**Goal 1:** Write out the part of the OBIS tutorial starting with "We can make" and going on through "fact multiple species.".
**Goal 2:** In the OBIS tutorial, what is the unique ID that each species has called?

**Text:**
****

We can make a map of the records. For that, we can use a handy function from the `obistools` package.

In [None]:
library(obistools)

plot_map(lych_var)

OBIS is different in that it was created and is optimized for marine data. It matches its taxonomic names (the species identity) with the World Register of Marine Species (WoRMS). Each species (or any other taxonomic level) has a unique ID called **AphiaID**. You can see for example the entry for _Lytechinus variegatus_ [here.](https://www.marinespecies.org/aphia.php?p=taxdetails&id=367850)

This is important because species names can change over time, in case a species is reclassified into another group or when we discover that one species can be in fact multiple species.

The `occurrence` function also accepts taxonid. So, the same we did on the first cell, can be done with:

In [None]:
# This is the same as
# lych_var <- occurrence("Lytechinus variegatus")
lych_var <- occurrence(taxonid = 367850)

Let's try the other taxonomic levels:

In [None]:
lych_genus <- occurrence("Lytechinus")

nrow(lych_genus)
table(lych_genus$scientificName)

toxop_fam <- occurrence("Toxopneustidae")

nrow(toxop_fam)
table(toxop_fam$scientificName)

Records are organized in **datasets** that group data that was collected in a particular survey, study, monitoring, etc. We can get additional information about datasets using the `dataset` function (which can also be used to list all datasets for a specific `scientificName`).

In [None]:
# Get the number of records by dataset
lych_var_ds <- lych_var |> 
    group_by(dataset_id) |> 
    summarise(records = n())

high_n <- lych_var_ds[order(lych_var_ds$records, decreasing = T), "dataset_id"]

ds_info <- dataset(datasetid = high_n$dataset_id)

head(ds_info[,1:5])

****

**Entries provided:**
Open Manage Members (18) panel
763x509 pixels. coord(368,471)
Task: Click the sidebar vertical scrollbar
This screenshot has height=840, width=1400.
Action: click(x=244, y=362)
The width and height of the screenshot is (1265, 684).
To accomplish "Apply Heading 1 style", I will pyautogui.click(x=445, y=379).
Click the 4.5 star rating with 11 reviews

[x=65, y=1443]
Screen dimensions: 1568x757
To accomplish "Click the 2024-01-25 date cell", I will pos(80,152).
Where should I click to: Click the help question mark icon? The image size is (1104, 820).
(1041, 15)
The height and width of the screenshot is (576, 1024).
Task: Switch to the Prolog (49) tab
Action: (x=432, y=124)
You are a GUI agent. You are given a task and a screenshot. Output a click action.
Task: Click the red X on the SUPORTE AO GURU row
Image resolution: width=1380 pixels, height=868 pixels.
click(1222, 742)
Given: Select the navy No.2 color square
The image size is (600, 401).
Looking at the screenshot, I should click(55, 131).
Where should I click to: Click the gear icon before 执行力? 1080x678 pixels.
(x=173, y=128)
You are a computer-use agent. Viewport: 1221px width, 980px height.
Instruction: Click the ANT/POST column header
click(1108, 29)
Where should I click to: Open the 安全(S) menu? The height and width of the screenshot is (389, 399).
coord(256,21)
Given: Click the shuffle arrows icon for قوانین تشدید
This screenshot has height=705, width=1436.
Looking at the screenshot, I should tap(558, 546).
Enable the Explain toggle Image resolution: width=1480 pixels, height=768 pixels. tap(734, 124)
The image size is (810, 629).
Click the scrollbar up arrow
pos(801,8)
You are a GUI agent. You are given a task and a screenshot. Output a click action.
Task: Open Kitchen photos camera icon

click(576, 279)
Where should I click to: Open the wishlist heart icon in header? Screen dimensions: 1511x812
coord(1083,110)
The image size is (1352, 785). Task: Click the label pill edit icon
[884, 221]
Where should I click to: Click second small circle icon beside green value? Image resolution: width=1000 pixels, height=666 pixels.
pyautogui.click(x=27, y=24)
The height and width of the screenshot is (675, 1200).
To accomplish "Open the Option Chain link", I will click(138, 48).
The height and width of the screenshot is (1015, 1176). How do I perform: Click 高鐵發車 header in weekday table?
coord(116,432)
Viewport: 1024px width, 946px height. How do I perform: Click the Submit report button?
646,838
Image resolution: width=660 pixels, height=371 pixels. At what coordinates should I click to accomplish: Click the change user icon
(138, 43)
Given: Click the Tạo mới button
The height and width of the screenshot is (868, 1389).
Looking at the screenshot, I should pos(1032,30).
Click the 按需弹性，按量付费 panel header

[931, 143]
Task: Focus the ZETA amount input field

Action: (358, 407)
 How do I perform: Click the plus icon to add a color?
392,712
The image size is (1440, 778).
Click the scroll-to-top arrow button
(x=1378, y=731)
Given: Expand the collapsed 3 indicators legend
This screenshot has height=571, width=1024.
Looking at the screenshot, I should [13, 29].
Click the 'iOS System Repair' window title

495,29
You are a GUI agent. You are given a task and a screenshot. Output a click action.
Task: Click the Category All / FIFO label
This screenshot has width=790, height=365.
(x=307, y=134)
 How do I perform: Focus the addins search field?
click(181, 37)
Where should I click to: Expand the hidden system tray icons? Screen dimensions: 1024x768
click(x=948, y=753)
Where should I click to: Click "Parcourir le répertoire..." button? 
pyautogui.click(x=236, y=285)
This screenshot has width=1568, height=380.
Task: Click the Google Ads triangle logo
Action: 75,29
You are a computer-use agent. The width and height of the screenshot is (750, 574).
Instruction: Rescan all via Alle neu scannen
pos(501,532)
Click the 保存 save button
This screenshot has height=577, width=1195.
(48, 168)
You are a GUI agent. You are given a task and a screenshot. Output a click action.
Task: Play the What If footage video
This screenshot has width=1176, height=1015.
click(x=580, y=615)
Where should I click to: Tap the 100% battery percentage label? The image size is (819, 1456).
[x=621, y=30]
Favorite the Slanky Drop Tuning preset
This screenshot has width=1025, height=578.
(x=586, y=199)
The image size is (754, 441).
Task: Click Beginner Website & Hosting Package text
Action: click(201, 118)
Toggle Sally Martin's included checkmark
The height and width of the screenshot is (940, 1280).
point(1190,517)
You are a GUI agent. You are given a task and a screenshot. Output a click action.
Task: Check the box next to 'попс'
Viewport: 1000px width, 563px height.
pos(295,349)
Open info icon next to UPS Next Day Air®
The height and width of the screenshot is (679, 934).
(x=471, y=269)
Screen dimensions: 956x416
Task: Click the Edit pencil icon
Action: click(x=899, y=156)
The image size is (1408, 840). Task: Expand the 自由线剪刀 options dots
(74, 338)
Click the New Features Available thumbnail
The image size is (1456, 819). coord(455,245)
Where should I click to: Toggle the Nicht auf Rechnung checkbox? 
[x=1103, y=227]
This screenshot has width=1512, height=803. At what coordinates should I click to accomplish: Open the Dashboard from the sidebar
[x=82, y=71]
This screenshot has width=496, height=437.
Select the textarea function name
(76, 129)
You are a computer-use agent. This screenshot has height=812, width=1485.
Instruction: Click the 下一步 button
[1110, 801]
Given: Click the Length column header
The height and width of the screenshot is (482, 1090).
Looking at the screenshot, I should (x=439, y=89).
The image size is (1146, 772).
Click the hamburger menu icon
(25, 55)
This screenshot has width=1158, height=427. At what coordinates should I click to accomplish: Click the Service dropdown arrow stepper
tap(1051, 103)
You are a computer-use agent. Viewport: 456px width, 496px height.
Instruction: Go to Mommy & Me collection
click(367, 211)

****

**Written solution 1:**
We can make a map of the records. For that, we can use a handy function from the `obistools` package.

In [None]:
library(obistools)

plot_map(lych_var)

OBIS is different in that it was created and is optimized for marine data. It matches its taxonomic names (the species identity) with the World Register of Marine Species (WoRMS). Each species (or any other taxonomic level) has a unique ID called **AphiaID**. You can see for example the entry for _Lytechinus variegatus_ [here.](https://www.marinespecies.org/aphia.php?p=taxdetails&id=367850)

This is important because species names can change over time, in case a species is reclassified into another group or when we discover that one species can be in fact multiple species.

**Written solution 2:** AphiaID